CYNICAL fools hounded and pounded the Prime Minister for years with inane and insane bunk on why he should dissolve the Dewan Rakyat prematurely – to the Opposition’s advantage of course.

Nevertheless, the misanthropic guesswork that preceded yesterday’s dissolution was diabolical: Opposition leaders goaded the PM to announce D-Day on almost every quarter since 2011, hoping an earlier snap election could convert their March 8, 2008 concessions into bigger gains.

Azmi Anshar, NST

But Datuk Seri Najib Abdul Razak dismissed the contemptuous bait-and-switch tactics by focusing on an unstoppable momentum to further advance the nation’s socio-economic fortunes that has defined his administration.

So, it was easy for him to ignore the Opposition hogwash that whined incessantly about a dissolution that didn’t arrive to their convenience and one that went beyond the emblematic March 8 date.

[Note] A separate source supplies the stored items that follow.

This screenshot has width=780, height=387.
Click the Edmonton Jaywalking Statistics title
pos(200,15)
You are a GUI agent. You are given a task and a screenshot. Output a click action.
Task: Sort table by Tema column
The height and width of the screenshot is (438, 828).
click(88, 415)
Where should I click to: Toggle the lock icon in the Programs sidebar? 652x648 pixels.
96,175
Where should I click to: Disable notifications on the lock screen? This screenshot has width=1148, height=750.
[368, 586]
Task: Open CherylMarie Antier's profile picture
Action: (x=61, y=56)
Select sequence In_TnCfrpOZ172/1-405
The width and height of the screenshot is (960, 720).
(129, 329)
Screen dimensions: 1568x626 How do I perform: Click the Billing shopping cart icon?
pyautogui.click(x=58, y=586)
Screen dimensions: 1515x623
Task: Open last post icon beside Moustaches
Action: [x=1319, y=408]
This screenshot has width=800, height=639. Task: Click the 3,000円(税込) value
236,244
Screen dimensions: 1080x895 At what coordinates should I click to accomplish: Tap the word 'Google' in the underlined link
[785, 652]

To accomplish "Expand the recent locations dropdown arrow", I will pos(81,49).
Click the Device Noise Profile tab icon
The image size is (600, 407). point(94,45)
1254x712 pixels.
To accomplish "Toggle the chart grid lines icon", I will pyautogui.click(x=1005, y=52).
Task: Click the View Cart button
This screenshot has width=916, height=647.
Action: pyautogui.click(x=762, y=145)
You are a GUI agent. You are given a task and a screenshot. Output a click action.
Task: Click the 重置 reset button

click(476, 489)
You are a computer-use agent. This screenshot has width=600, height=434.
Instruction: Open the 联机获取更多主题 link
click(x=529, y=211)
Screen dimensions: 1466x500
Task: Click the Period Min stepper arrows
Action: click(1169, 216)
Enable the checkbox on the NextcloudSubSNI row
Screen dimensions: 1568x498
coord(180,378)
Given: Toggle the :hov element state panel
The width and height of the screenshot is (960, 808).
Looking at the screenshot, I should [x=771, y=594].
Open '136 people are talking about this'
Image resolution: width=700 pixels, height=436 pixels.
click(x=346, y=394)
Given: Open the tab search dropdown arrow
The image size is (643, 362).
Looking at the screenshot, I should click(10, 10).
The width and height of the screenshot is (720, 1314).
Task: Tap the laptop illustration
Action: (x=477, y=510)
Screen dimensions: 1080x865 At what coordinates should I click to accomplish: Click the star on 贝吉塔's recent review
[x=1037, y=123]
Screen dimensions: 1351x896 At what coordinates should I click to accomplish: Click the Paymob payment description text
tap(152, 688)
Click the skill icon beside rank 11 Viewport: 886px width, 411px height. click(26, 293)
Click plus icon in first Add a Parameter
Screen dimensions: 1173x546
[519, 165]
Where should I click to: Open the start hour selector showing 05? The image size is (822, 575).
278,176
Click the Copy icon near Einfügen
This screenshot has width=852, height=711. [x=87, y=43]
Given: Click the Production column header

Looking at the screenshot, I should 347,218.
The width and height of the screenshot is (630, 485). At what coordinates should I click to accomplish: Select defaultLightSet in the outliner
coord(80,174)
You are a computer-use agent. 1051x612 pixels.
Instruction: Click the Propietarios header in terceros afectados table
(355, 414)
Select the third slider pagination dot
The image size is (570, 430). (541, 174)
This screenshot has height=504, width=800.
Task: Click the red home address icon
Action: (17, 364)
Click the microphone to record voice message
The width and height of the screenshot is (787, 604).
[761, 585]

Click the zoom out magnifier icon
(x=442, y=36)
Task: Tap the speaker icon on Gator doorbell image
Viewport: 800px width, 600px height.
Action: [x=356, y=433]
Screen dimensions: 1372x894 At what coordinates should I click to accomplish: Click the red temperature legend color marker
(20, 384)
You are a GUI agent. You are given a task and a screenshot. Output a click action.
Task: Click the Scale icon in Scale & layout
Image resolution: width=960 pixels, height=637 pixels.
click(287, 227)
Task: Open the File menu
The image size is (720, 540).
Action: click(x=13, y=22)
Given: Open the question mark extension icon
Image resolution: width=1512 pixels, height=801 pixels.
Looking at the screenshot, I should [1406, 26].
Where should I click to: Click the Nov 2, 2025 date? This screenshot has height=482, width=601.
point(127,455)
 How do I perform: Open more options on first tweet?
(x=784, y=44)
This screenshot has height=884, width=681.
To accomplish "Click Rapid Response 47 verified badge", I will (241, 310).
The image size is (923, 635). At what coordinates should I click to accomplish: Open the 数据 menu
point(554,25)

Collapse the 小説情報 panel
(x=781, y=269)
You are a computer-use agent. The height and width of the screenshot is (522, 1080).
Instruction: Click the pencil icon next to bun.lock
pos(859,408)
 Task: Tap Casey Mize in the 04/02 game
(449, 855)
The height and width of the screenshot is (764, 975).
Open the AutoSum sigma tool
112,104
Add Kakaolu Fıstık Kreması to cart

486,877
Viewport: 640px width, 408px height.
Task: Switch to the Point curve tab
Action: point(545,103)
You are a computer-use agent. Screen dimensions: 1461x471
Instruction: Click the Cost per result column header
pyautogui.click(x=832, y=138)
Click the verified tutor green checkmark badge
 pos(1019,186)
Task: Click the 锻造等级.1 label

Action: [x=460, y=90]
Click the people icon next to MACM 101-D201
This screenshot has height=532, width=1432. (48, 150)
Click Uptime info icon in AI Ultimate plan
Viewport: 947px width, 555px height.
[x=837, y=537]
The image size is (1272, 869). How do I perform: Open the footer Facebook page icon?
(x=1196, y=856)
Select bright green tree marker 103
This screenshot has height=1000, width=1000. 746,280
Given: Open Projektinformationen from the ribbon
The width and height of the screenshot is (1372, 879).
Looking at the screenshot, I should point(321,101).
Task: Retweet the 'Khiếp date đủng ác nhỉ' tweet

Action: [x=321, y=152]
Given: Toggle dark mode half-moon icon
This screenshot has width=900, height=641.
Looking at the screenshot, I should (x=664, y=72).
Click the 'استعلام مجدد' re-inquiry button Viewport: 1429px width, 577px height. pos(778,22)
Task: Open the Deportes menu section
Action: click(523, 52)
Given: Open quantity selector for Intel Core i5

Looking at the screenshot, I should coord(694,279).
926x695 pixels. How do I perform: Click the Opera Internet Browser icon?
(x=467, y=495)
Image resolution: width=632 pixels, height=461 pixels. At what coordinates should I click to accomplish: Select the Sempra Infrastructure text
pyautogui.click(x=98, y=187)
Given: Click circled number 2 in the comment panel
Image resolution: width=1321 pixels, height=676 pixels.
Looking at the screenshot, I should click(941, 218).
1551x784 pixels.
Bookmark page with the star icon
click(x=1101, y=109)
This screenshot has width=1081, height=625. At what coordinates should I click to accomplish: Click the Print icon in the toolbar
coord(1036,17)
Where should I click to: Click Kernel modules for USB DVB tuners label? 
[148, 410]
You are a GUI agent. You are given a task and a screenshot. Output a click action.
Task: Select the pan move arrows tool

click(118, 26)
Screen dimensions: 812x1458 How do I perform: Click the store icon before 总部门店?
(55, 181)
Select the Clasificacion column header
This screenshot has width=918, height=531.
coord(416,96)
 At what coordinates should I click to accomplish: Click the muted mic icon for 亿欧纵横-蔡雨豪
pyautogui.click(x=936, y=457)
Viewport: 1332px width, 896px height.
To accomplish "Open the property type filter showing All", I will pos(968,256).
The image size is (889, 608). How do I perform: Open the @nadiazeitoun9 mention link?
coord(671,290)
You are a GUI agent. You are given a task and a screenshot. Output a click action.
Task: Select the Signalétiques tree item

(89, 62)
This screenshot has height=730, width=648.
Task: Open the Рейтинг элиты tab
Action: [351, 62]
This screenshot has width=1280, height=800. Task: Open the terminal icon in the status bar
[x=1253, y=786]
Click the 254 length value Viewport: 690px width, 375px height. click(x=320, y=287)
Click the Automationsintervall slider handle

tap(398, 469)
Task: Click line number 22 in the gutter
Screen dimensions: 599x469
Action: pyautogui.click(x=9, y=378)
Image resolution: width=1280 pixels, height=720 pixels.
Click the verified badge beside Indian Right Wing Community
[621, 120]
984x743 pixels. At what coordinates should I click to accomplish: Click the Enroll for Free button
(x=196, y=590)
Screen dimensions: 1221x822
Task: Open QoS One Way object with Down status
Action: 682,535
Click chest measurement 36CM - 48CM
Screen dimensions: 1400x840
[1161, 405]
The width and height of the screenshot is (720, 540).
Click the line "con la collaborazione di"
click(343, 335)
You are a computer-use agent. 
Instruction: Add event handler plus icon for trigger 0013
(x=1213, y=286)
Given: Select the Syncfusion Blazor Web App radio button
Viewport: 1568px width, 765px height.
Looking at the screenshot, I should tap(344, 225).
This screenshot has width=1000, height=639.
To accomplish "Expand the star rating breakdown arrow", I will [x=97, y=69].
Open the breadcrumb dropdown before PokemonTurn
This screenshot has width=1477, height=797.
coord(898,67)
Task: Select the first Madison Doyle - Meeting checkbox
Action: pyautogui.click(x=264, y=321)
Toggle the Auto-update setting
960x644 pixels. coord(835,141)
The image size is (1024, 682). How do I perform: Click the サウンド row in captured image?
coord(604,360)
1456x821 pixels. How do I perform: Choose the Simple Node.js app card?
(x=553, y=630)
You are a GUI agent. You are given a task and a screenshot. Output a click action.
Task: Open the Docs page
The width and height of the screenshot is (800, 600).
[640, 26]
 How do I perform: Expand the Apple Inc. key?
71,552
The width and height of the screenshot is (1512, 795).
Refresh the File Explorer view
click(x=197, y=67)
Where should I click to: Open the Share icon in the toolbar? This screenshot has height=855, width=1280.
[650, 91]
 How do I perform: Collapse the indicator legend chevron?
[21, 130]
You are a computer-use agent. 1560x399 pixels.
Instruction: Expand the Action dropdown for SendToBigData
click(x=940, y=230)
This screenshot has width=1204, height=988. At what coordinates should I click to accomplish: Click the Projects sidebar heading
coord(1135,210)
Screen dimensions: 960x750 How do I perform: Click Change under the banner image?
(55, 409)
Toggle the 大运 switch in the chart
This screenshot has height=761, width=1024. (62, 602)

But when he finally did yesterday, it was Najib’s sentimentality that guided the decision – the live telecast to announce Parliamentary dissolution also marked the fourth anniversary of his swearing-in as PM. Who would have thought?
 
Nevertheless, the misanthropic guesswork that preceded yesterday’s dissolution was diabolical: Opposition leaders goaded the PM to announce D-Day on almost every quarter since 2011, hoping an earlier snap election could convert their March 8, 2008 concessions into bigger gains.
 
When Najib refused to even nibble their bait, the opposition denounced him “cowardly” but when it was obvious that Najib would look beyond March 8, his March 8 snub was “shameless.”
 
Despite the constitutionality of his actions, Najib still endured claims of illegitimacy, no less than by the biggest cynic of them all, Lim Kit Siang.
 
Lim’s sneers was hypocritical: if illegitimacy and not legality was the imperilled issue, then he should have ensured that the Pakatan Rakyat state governments of Penang, Kedah, Kelantan and Selangor dissolve on March 8 as a mark of “virtuous principle.”
 
Was it a surprise that he didn’t? Lim blasé argument that Najib had lost moral legitimacy and credibility after March 8 was as flaccid as his jowls. Wouldn’t the status of his son the Penang chief minister and the other Pakatan mentris besar be just as morally illegitimate and incredible?
 
The response to Lim’s cynical calculation was whooping incredulity that recognised Lim’s familiar theatrics cannoning off cynical hyperbole in sound-bite loops that repeats itself to fit his self-preservation.
 
Like his son, Kit Siang would forever – even if he unthinkably ever held Federal power – assumed the bunker mentality of paranoid victimology that suspects lurking dissenters in every nook and corner desperate to sack them from their hypocritically dynastic high horses.
 
However, in the father-son tag team, their paranoia is actually valid: everywhere you go, conscientious DAP state and branch leaders have rebelled so greatly that Guan Eng will now realise that  Penang is no walkover and Kit Siang risks political seppuku in Gelang Patah.
 
But why would Lim Kit Siang and son, Datuk Seri Anwar Ibrahim and his Pas’ ilk, these people bray for rule of law, hyperventilate at the thought of a Government optimising its five-year constitutional tenure? 
 
Simple: this longest stint recorded is as long as the rope that the PKR, DAP and Pas used to hang themselves as they bicker, backstab and undercut in such juxtaposing bedlam, chronicled assiduously in 30 ways by Anwar’s former lawyer, Datuk Zulkifli Noordin, in his blog.
 
Just a sample of Zulkifli’s censure of Pakatan’s daft potboilers leads to another cynical theme: anything less than the takeover of Putrajaya will deem GE13 as being fraught with fraud and irregularity. 
 
Anwar and his minions have harped on the idea of uncontrollable street demonstrations if Pakatan fails to grab Putrajaya on the delusion that majority of Malaysians will vote for them.
 
In the euphoria of that delusion, Pakatan entered into a paradox of sorts when they proclaimed in their Hail Mary general election manifesto that they will ensure a free and fair election once they win Putrajaya. 
 
Hold on! If they win, then wouldn’t the general election conducted by the Election Commission be more than fair! So why keep carping on a fraud poll?
 
Other than Pakatan implying that they will win elections which themselves rigged, such incontinent self-flattery is the textbook excuse to justify their continued existence even after the majority voted them out fair and square.
 
But for the likes of Pakatan Rakyat’s scandal-prone, infirmed, cynical and uncouth leaders, losing objectively and equitably is a nightmare that will truly expose their Orwellian characters and hurtle them down the road to oblivion and, heaven forbid, retirement.